Search the entries for the word "will". Copy each line in which it is found.

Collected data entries
▽
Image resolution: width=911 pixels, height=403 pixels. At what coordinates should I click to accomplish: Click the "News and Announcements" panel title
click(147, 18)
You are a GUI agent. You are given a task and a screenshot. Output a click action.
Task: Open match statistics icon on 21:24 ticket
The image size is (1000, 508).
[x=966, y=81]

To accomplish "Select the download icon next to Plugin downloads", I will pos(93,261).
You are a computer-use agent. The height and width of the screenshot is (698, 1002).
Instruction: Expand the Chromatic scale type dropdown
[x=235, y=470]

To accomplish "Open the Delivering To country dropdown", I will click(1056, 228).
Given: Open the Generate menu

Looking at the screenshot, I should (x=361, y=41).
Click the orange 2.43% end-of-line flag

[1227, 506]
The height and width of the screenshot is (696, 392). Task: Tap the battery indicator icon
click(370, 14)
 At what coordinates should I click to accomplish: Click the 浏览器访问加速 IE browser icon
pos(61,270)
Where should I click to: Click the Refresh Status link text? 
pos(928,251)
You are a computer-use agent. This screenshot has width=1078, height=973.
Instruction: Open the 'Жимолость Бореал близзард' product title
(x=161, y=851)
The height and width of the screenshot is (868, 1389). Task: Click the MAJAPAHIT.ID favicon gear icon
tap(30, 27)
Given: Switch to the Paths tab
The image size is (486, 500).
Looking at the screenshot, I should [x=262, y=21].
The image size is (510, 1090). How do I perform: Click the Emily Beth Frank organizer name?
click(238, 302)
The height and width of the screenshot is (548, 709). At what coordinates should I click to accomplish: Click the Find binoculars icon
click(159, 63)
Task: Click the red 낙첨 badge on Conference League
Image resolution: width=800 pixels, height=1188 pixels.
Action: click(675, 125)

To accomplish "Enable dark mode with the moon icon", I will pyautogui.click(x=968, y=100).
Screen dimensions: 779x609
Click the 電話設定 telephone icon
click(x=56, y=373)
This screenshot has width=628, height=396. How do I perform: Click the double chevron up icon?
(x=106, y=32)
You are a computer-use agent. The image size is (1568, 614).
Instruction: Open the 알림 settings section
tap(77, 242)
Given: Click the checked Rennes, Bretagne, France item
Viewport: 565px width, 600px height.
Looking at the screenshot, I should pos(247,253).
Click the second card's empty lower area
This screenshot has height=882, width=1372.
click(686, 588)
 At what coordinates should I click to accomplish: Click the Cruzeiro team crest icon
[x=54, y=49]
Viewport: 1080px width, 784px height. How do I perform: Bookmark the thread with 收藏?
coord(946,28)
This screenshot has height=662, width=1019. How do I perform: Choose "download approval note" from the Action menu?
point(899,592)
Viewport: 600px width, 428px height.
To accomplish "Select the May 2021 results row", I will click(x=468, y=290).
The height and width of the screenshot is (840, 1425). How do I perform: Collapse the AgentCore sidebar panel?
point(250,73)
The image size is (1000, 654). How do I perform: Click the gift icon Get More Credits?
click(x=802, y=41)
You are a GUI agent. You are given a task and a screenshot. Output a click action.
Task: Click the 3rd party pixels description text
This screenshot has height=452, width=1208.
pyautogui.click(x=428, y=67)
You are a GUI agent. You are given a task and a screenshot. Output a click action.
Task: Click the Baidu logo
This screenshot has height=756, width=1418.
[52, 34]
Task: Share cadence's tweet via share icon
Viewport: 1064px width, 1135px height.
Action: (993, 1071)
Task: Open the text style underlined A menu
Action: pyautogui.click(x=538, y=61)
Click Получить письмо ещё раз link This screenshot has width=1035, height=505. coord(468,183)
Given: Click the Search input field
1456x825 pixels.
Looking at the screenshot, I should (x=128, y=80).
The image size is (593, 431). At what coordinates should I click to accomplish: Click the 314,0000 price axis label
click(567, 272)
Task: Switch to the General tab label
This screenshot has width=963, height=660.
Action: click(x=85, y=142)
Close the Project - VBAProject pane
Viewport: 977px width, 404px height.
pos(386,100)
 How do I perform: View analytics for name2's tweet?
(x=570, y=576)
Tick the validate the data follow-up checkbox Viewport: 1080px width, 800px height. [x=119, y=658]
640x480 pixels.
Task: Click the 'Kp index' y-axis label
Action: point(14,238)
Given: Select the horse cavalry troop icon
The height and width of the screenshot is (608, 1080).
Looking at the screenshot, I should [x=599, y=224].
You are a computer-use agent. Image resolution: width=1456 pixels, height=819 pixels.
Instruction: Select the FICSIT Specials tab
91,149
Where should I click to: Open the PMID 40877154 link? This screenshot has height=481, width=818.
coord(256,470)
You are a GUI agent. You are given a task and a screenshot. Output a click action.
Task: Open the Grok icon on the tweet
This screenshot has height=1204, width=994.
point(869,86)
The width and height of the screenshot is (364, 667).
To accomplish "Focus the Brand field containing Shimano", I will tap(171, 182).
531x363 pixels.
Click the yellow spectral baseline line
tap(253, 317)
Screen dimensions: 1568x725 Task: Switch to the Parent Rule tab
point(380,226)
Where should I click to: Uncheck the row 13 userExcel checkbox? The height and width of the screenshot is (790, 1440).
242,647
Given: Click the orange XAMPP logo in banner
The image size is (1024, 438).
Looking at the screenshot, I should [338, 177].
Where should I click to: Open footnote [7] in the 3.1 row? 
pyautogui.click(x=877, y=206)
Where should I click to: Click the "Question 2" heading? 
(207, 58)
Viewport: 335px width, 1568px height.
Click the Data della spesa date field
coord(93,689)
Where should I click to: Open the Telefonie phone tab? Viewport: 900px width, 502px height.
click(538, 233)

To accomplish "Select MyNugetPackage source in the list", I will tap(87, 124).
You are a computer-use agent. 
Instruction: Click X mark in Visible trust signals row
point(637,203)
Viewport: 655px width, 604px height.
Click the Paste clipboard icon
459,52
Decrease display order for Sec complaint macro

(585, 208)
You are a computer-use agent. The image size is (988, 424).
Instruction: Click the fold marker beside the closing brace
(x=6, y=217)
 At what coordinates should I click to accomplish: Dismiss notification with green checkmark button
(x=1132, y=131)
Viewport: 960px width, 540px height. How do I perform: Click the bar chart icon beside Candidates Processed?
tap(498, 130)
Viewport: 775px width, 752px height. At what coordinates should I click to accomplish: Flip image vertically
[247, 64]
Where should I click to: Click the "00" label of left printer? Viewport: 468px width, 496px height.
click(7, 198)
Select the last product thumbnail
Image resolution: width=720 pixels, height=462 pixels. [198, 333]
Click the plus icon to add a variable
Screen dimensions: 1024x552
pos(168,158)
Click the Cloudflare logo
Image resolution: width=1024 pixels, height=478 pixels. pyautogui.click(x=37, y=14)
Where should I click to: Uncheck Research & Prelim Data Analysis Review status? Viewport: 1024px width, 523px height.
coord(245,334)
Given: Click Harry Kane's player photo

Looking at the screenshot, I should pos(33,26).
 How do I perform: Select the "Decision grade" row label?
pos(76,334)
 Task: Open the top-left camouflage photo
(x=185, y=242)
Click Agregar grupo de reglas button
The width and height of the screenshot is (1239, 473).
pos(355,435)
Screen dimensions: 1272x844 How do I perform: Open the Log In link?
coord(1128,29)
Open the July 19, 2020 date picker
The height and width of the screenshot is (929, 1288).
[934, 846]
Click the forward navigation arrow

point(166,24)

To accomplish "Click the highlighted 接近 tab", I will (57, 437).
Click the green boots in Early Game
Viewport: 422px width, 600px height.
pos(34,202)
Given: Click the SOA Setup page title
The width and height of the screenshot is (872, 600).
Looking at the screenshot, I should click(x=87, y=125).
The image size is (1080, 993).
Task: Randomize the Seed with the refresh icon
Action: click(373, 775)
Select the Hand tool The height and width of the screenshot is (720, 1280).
△
▶ _TASK SOLUTION_
To accomplish "Select the download icon next to Plugin downloads", I will pos(93,261).
To accomplish "Open the Delivering To country dropdown", I will click(1056, 228).
To accomplish "Enable dark mode with the moon icon", I will pyautogui.click(x=968, y=100).
To accomplish "Select the May 2021 results row", I will click(x=468, y=290).
To accomplish "Focus the Brand field containing Shimano", I will tap(171, 182).
To accomplish "Select MyNugetPackage source in the list", I will tap(87, 124).
To accomplish "Click the highlighted 接近 tab", I will (57, 437).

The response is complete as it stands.